APPROACH. Tell us how your implementation works. Your description should be sufficiently detailed to provide the course staff a basic understanding of your approach. Again, it might be very useful to include a figure here illustrating components of the system and/or their mapping to parallel hardware.

  • Describe the technologies used. What language/APIs? What machines did you target?
  • Describe how you mapped the problem to your target parallel machine(s). IMPORTANT: How do the data structures and operations you described in part 2 map to machine concepts like cores and threads. (or warps, thread blocks, gangs, etc.)
  • Did you change the original serial algorithm to enable better mapping to a parallel machine?
  • If your project involved many iterations of optimization, please describe this process as well. What did you try that did not work? How did you arrive at your solution? The notes you've been writing throughout your project should be helpful here. Convince us you worked hard to arrive at a good solution.
  • If you started with an existing piece of code, please mention it (and where it came from) here.

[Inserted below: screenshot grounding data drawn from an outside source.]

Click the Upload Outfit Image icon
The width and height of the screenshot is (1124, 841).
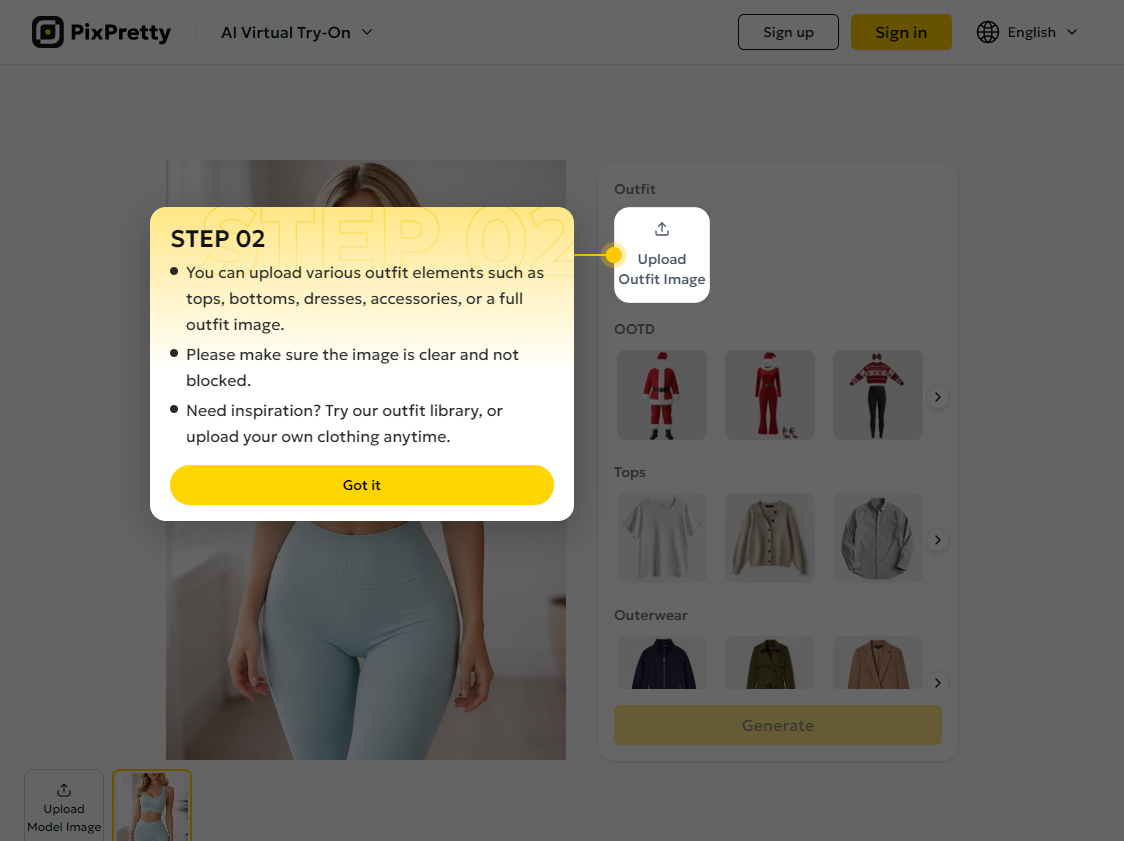[662, 229]
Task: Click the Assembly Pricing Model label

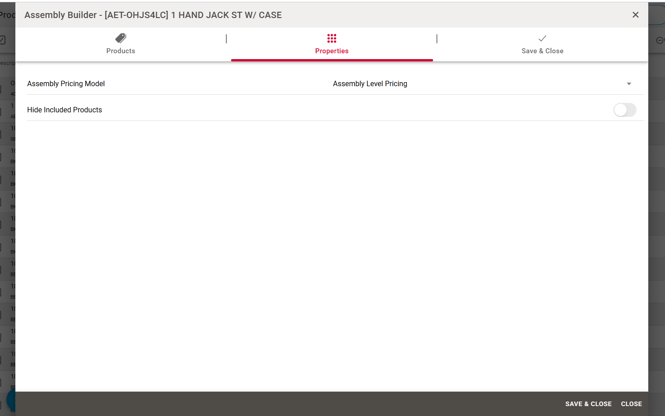Action: 66,84
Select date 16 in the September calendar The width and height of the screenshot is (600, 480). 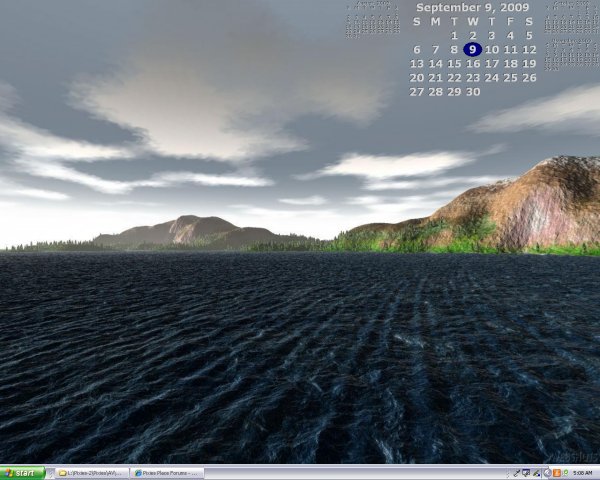click(x=473, y=63)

RESULTS. How successful were you at achieving your goals? We expect results sections to differ from project to project, but we expect your evaluation to be very thorough (your project evaluation is a great way to demonstrate you understood topics from this course). Here are a few ideas:

  • If your project was optimizing an algorithm, please define how you measured performance. Is it wall-clock time? Speedup? An application specific rate? (e.g., moves per second, images/sec)
  • Please also describe your experimental setup. What were the size of the inputs? How were requests generated?
  • Provide graphs of speedup or execute time. Please precisely define the configurations being compared. Is your baseline single-threaded CPU code? It is an optimized parallel implementation for a single CPU?
  • Recall the importance of problem size. Is it important to report results for different problem sizes for your project? Do different workloads exhibit different execution behavior?
  • IMPORTANT: What limited your speedup? Is it a lack of parallelism? (dependencies) Communication or synchronization overhead? Data transfer (memory-bound or bus transfer bound). Poor SIMD utilization due to divergence? As you try and answer these questions, we strongly prefer that you provide data and measurements to support your conclusions. If you are merely speculating, please state this explicitly. Performing a solid analysis of your implementation is a good way to pick up credit even if your optimization efforts did not yield the performance you were hoping for.
  • Deeper analysis: Can you break execution time of your algorithm into a number of distinct components. What percentage of time is spent in each region? Where is there room to improve?
  • Was your choice of machine target sound? (If you chose a GPU, would a CPU have been a better choice? Or vice versa.)

REFERENCES. Please provide a list of references used in the project.

LIST OF WORK BY EACH STUDENT. Please list the work performed by each partner. If you do not feel comfortable placing this information on a public web page, you may email the course staff this information directly. Alternatively, you can simply state: "equal work was performed by both project members."